Starting at the beginning of the listing and ending at the line that contains "Looking at the", can you rewrite those lines with "screenshot" replaced by "capture" and everything else unchanged? Leave the pictures out of your answer.
:::::
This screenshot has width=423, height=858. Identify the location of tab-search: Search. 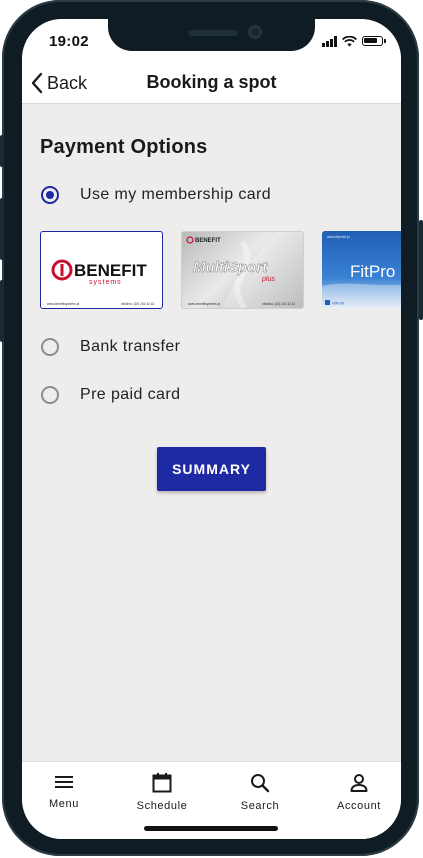
(260, 792).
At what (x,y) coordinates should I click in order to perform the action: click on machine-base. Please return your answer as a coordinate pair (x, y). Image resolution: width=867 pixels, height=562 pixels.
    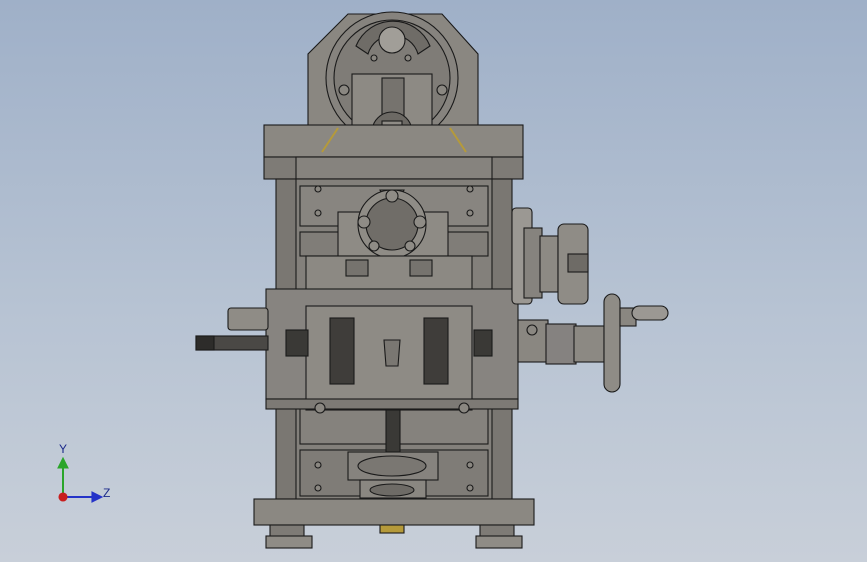
    Looking at the image, I should click on (394, 524).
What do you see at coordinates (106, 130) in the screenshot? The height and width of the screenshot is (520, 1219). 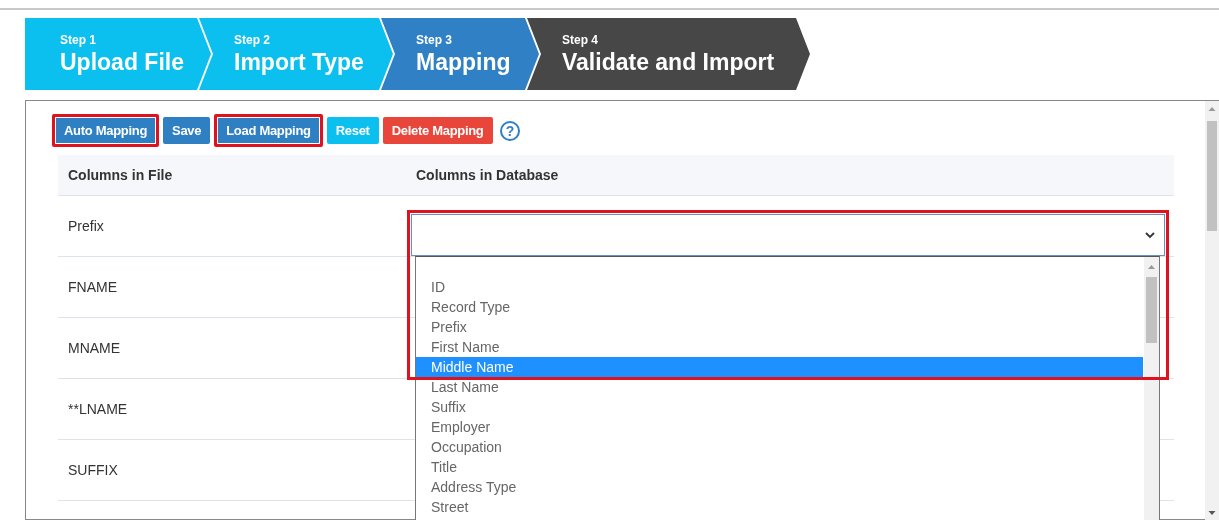 I see `toolbar-button: Auto Mapping` at bounding box center [106, 130].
:::::
Response:
This capture has width=423, height=858. Identify the location of tab-search: Search. 
(260, 792).
At what (x,y) coordinates should I click in order to perform the action: click on machine-base. Please return your answer as a coordinate pair (x, y). Image resolution: width=867 pixels, height=562 pixels.
    Looking at the image, I should click on (394, 524).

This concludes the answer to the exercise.